2. The custodian of public records may charge the person making the photographs for supervision services at a rate of compensation to be agreed upon by the person desiring to make the photographs and the custodian of public records. If they fail to agree as to the appropriate charge, the charge shall be determined by the custodian of public records.

(5) When ballots are produced under this section for inspection or examination, no persons other than the supervisor of elections or the supervisor's employees shall touch the ballots. If the ballots are being examined before the end of the contest period in s. 102.168, the supervisor of elections shall make a reasonable effort to notify all candidates by telephone or otherwise of the time and place of the inspection or examination. All such candidates, or their representatives, shall be allowed to be present during the inspection or examination.

(6) An exemption contained in this chapter or in any other general or special law shall not limit the access of the Auditor General, the Office of Program Policy Analysis and Government Accountability, or any state, county, municipal, university, board of community college, school district, or special district internal auditor to public records when such person states in writing that such records are needed for a properly authorized audit, examination, or investigation. Such person shall maintain the exempt or confidential status of that public record and shall be subject to the same penalties as the custodian of that record for public disclosure of such record.

(7) An exemption from this section does not imply an exemption from s. 286.011. The exemption from s. 286.011 must be expressly provided.

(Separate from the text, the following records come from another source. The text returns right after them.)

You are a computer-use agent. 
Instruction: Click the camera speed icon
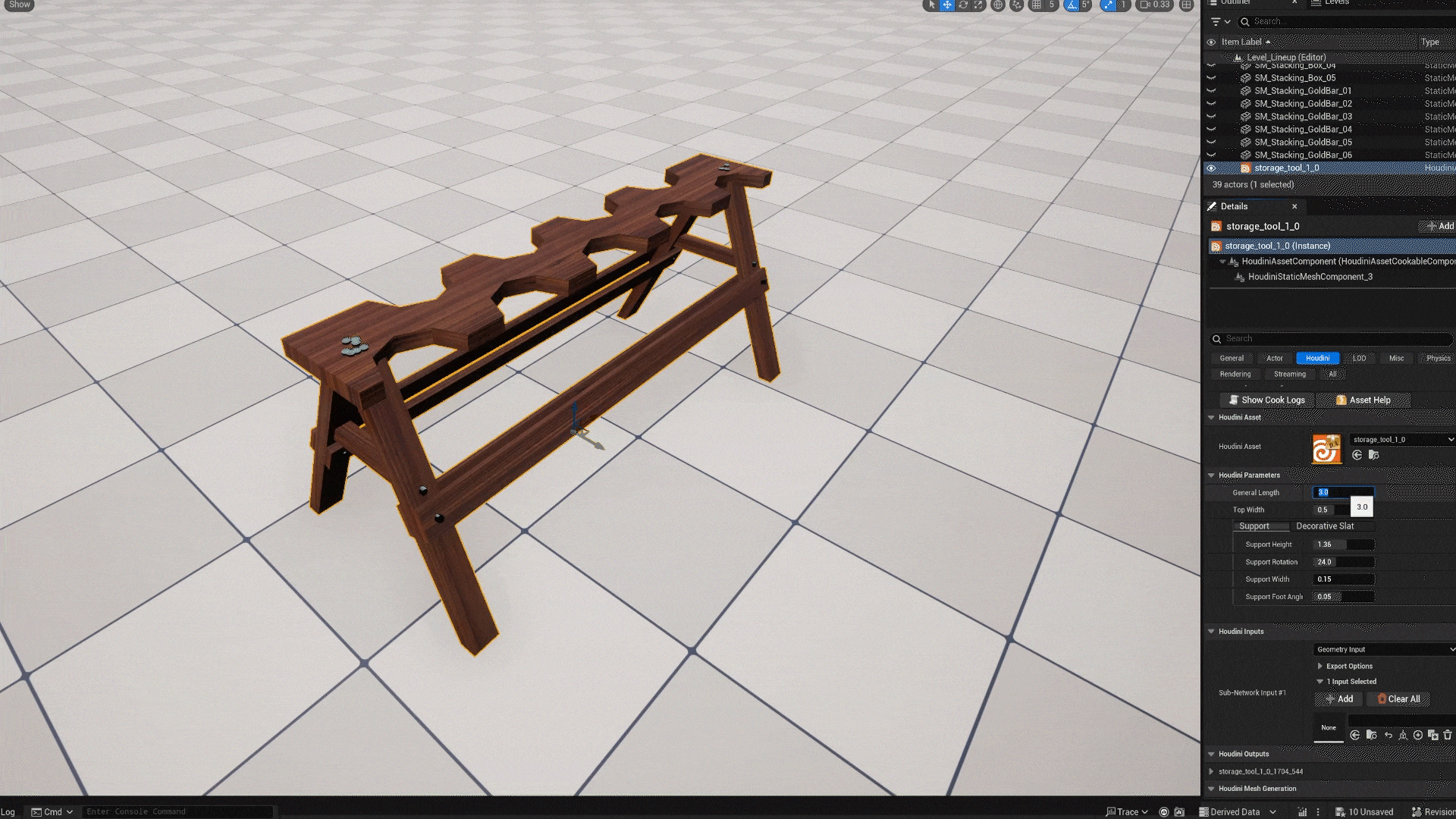pyautogui.click(x=1145, y=5)
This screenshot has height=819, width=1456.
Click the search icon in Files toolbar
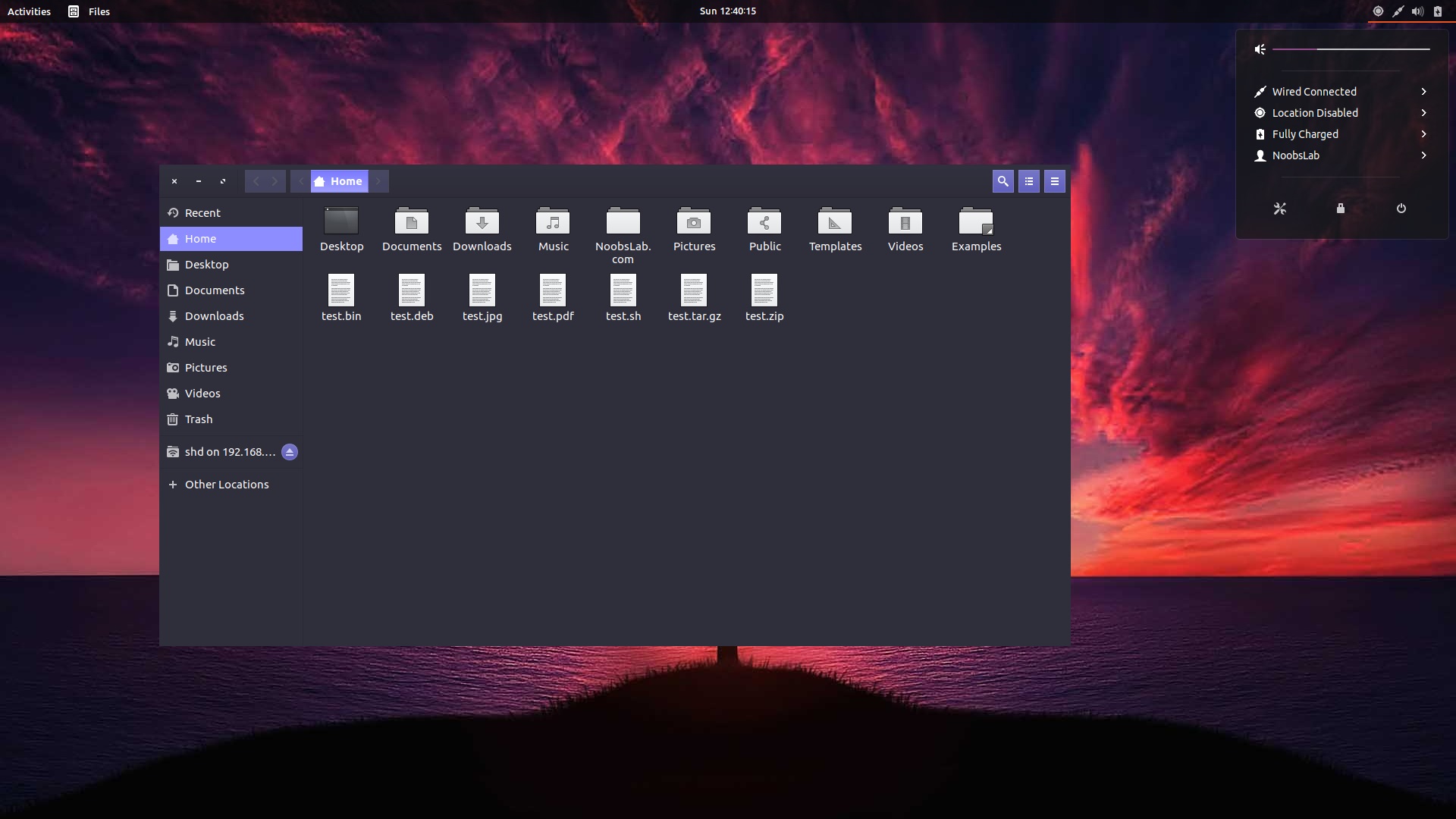tap(1003, 181)
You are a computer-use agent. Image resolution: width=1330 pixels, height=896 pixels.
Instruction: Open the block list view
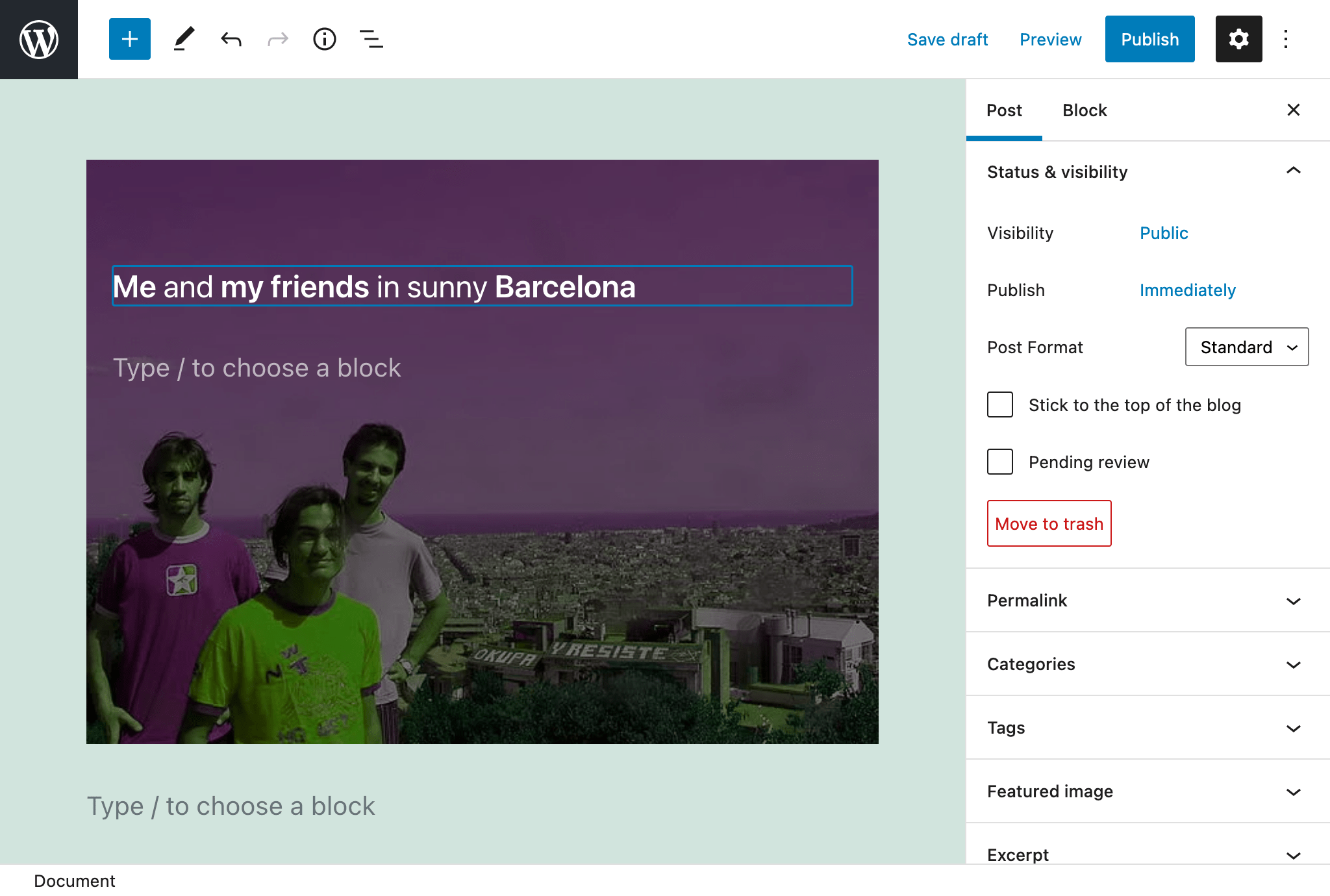pyautogui.click(x=371, y=39)
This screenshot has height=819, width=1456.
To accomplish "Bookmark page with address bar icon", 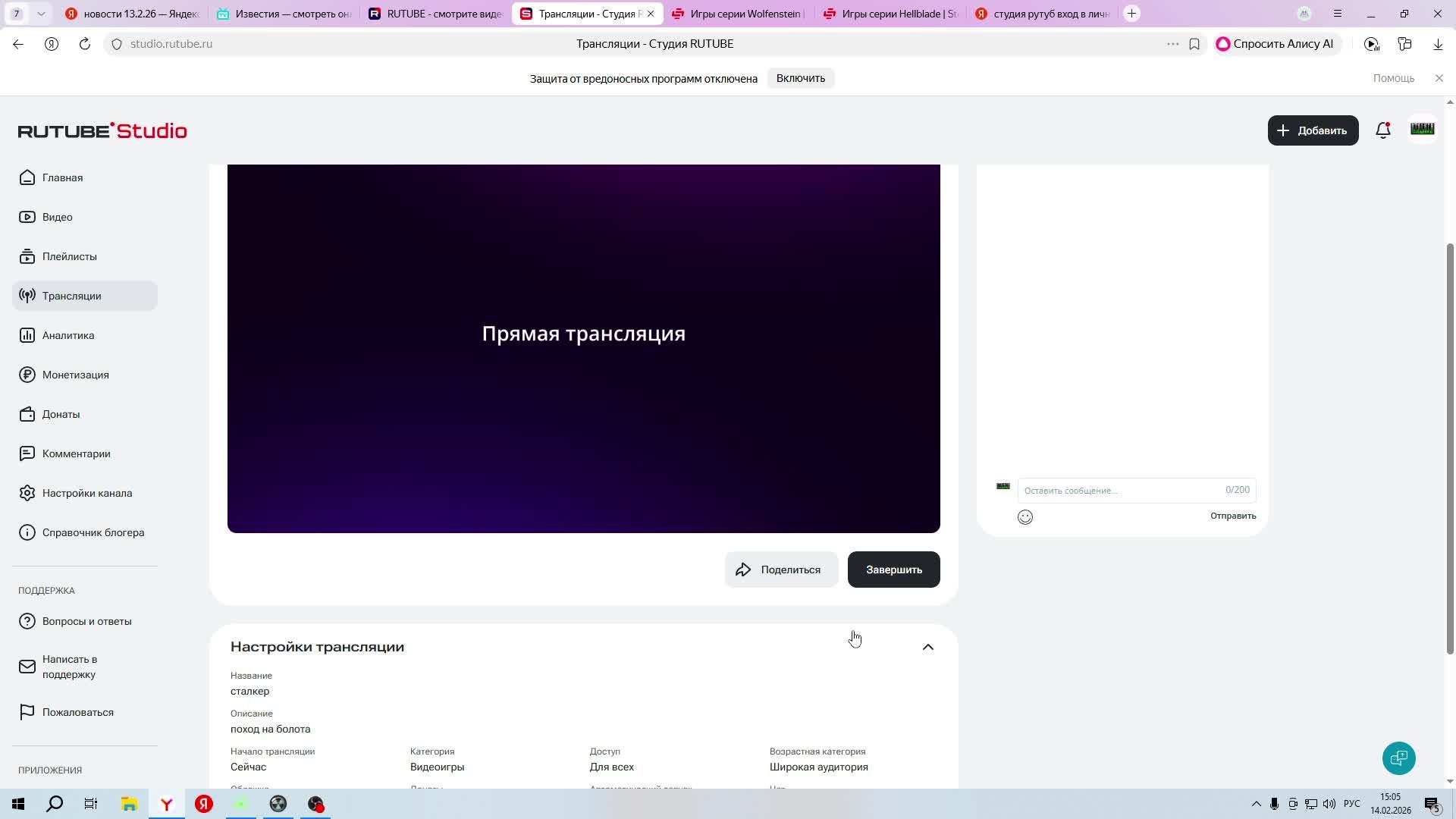I will pos(1194,44).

(8) The provisions of this section are not intended to expand or limit the provisions of Rule 3.220, Florida Rules of Criminal Procedure, regarding the right and extent of discovery by the state or by a defendant in a criminal prosecution or in collateral postconviction proceedings. This section may not be used by any inmate as the basis for failing to timely litigate any postconviction action.
History.--s. 7, ch. 67-125; s. 4, ch. 75-225; s. 2, ch. 77-60; s. 2, ch. 77-75; s. 2, ch. 77-94; s. 2, ch. 77-156; s. 2, ch. 78-81; ss. 2, 4, 6, ch. 79-187; s. 2, ch. 80-273; s. 1, ch. 81-245; s. 1, ch. 82-95; s. 36, ch. 82-243; s. 6, ch. 83-215; s. 2, ch. 83-269; s. 1, ch. 83-286; s. 5, ch. 84-298; s. 1, ch. 85-18; s. 1, ch. 85-45; s. 1, ch. 85-73; s. 1, ch. 85-86; s. 7, ch. 85-152; s. 1, ch. 85-177; s. 4, ch. 85-301; s. 2, ch. 86-11; s. 1, ch. 86-21; s. 1, ch. 86-109; s. 2, ch. 87-399; s. 2, ch. 88-188; s. 1, ch. 88-384; s. 1, ch. 89-29; s. 7, ch. 89-55; s. 1, ch. 89-80; s. 1, ch. 89-275; s. 2, ch. 89-283; s. 2, ch. 89-350; s. 1, ch. 89-531; s. 1, ch. 90-43; s. 63, ch. 90-136; s. 2, ch. 90-196; s. 4, ch. 90-211; s. 24, ch. 90-306; ss. 22, 26, ch. 90-344; s. 116, ch. 90-360; s. 78, ch. 91-45; s. 11, ch. 91-57; s. 1, ch. 91-71; s. 1, ch. 91-96; s. 1, ch. 91-130; s. 1, ch. 91-149; s. 1, ch. 91-219; s. 1, ch. 91-288; ss. 43, 45, ch. 92-58; s. 90, ch. 92-152; s. 59, ch. 92-289; s. 217, ch. 92-303; s. 1, ch. 93-87; s. 2, ch. 93-232; s. 3, ch. 93-404; s. 4, ch. 93-405; s. 4, ch. 94-73; s. 1, ch. 94-128; s. 3, ch. 94-130; s. 67, ch. 94-164; s. 1, ch. 94-176; s. 1419, ch. 95-147; ss. 1, 3, ch. 95-170; s. 4, ch. 95-207; s. 1, ch. 95-320; ss. 1, 2, 3, 5, 6, 7, 8, 9, 11, 12, 14, 15, 16, 18, 19, 20, 22, 23, 24, 25, 26, 29, 30, 31, 32, 33, 34, 35, 36, ch. 95-398; s. 1, ch. 95-399; s. 121, ch. 95-418; s. 3, ch. 96-178; s. 1, ch. 96-230; s. 5, ch. 96-268; s. 4, ch. 96-290; s. 41, ch. 96-406; s. 18, ch. 96-410; s. 1, ch. 97-185; s. 1, ch. 98-9; s. 7, ch. 98-137; s. 1, ch. 98-255; s. 1, ch. 98-259; s. 128, ch. 98-403; s. 2, ch. 99-201; s. 27, ch. 2000-164; s. 54, ch. 2000-349; s. 1, ch. 2001-87; s. 1, ch. 2001-108; s. 1, ch. 2001-249; s. 29, ch. 2001-261; s. 33, ch. 2001-266; s. 1, ch. 2001-364; s. 1, ch. 2002-67; ss. 1, 3, ch. 2002-257; s. 2, ch. 2002-391; s. 11, ch. 2003-1; s. 1, ch. 2003-100; ss. 1, 2, ch. 2003-110; s. 1, ch. 2003-137; ss. 1, 2, ch. 2003-157; ss. 1, 2, ch. 2004-9; ss. 1, 2, ch. 2004-32; ss. 1, 2, ch. 2004-62; ss. 1, 3, ch. 2004-95; s. 7, ch. 2004-335; ss. 2, 3, 4, 5, 6, 7, 8, 9, 11, 12, 13, 14, 15, 16, 17, 19, 20, 21, 22, 23, 24, 25, 26, 27, 28, 29, 30, 31, 32, 33, 34, 35, 36, 38, ch. 2005-251; s. 74, ch. 2005-277; s. 1, ch. 2007-39; ss. 2, 4, ch. 2007-251.